***** DATA SUPPLIED *****

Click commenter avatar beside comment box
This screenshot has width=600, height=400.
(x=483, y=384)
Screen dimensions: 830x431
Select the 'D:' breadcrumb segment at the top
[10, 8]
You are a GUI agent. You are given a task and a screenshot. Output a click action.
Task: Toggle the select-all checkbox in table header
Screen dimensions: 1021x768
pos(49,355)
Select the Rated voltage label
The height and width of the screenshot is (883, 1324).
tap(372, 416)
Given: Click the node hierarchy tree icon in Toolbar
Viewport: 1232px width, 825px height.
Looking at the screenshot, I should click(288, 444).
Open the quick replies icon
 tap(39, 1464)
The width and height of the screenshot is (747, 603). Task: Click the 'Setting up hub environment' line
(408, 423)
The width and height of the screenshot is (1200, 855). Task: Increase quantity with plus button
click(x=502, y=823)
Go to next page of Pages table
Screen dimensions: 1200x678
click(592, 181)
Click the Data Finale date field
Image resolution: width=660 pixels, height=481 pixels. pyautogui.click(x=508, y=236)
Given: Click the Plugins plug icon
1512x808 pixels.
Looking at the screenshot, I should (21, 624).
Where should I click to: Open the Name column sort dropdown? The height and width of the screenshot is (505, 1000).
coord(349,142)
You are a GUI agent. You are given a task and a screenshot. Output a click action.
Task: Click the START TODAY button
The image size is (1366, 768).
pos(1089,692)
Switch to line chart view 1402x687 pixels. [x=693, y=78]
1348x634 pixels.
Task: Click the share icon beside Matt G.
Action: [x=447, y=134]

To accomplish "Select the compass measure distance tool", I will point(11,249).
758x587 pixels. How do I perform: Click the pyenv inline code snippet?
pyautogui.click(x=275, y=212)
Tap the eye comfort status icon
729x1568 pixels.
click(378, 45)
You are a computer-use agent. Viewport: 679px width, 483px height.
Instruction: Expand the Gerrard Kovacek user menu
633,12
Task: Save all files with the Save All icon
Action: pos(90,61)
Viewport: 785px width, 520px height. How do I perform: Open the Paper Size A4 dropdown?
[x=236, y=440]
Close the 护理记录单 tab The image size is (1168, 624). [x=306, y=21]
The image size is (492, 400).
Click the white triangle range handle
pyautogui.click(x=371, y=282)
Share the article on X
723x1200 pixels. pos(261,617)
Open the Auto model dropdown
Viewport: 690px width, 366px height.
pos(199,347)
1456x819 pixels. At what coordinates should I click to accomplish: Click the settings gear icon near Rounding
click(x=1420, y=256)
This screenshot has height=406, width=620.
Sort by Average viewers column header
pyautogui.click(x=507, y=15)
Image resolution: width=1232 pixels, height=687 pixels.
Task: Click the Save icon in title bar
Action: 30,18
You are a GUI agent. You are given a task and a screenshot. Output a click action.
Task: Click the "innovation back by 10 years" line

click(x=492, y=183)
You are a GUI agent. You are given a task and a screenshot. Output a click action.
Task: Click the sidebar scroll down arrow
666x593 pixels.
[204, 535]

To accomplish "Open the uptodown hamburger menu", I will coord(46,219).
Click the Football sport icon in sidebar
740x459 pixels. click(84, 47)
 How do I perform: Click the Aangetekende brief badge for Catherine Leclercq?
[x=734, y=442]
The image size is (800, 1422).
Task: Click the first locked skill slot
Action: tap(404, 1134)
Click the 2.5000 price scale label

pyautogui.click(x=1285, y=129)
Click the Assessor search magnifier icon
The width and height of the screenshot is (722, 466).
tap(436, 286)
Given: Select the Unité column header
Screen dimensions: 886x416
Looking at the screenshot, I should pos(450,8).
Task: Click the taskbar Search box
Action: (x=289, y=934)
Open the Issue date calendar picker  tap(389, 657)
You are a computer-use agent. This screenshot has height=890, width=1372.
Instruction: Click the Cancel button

*****

> _DIRECTIONS FOR THIS TASK_: Please output the listing in full, exactly as it was given above.

> _ANSWER SPACE_:
Click commenter avatar beside comment box
This screenshot has width=600, height=400.
(x=483, y=384)
Screen dimensions: 830x431
Select the 'D:' breadcrumb segment at the top
[10, 8]
You are a GUI agent. You are given a task and a screenshot. Output a click action.
Task: Toggle the select-all checkbox in table header
Screen dimensions: 1021x768
pos(49,355)
Select the Rated voltage label
The height and width of the screenshot is (883, 1324).
tap(372, 416)
Given: Click the node hierarchy tree icon in Toolbar
Viewport: 1232px width, 825px height.
Looking at the screenshot, I should click(288, 444).
Open the quick replies icon
 tap(39, 1464)
The width and height of the screenshot is (747, 603). Task: Click the 'Setting up hub environment' line
(408, 423)
The width and height of the screenshot is (1200, 855). Task: Increase quantity with plus button
click(x=502, y=823)
Go to next page of Pages table
Screen dimensions: 1200x678
click(592, 181)
Click the Data Finale date field
Image resolution: width=660 pixels, height=481 pixels. pyautogui.click(x=508, y=236)
Given: Click the Plugins plug icon
1512x808 pixels.
Looking at the screenshot, I should (21, 624).
Where should I click to: Open the Name column sort dropdown? The height and width of the screenshot is (505, 1000).
coord(349,142)
You are a GUI agent. You are given a task and a screenshot. Output a click action.
Task: Click the START TODAY button
The image size is (1366, 768).
pos(1089,692)
Switch to line chart view 1402x687 pixels. [x=693, y=78]
1348x634 pixels.
Task: Click the share icon beside Matt G.
Action: [x=447, y=134]

To accomplish "Select the compass measure distance tool", I will point(11,249).
758x587 pixels. How do I perform: Click the pyenv inline code snippet?
pyautogui.click(x=275, y=212)
Tap the eye comfort status icon
729x1568 pixels.
click(378, 45)
You are a computer-use agent. Viewport: 679px width, 483px height.
Instruction: Expand the Gerrard Kovacek user menu
633,12
Task: Save all files with the Save All icon
Action: pos(90,61)
Viewport: 785px width, 520px height. How do I perform: Open the Paper Size A4 dropdown?
[x=236, y=440]
Close the 护理记录单 tab The image size is (1168, 624). [x=306, y=21]
The image size is (492, 400).
Click the white triangle range handle
pyautogui.click(x=371, y=282)
Share the article on X
723x1200 pixels. pos(261,617)
Open the Auto model dropdown
Viewport: 690px width, 366px height.
pos(199,347)
1456x819 pixels. At what coordinates should I click to accomplish: Click the settings gear icon near Rounding
click(x=1420, y=256)
This screenshot has height=406, width=620.
Sort by Average viewers column header
pyautogui.click(x=507, y=15)
Image resolution: width=1232 pixels, height=687 pixels.
Task: Click the Save icon in title bar
Action: 30,18
You are a GUI agent. You are given a task and a screenshot. Output a click action.
Task: Click the "innovation back by 10 years" line

click(x=492, y=183)
You are a GUI agent. You are given a task and a screenshot. Output a click action.
Task: Click the sidebar scroll down arrow
666x593 pixels.
[204, 535]

To accomplish "Open the uptodown hamburger menu", I will coord(46,219).
Click the Football sport icon in sidebar
740x459 pixels. click(84, 47)
 How do I perform: Click the Aangetekende brief badge for Catherine Leclercq?
[x=734, y=442]
The image size is (800, 1422).
Task: Click the first locked skill slot
Action: tap(404, 1134)
Click the 2.5000 price scale label

pyautogui.click(x=1285, y=129)
Click the Assessor search magnifier icon
The width and height of the screenshot is (722, 466).
tap(436, 286)
Given: Select the Unité column header
Screen dimensions: 886x416
Looking at the screenshot, I should pos(450,8).
Task: Click the taskbar Search box
Action: (x=289, y=934)
Open the Issue date calendar picker  tap(389, 657)
You are a computer-use agent. This screenshot has height=890, width=1372.
Instruction: Click the Cancel button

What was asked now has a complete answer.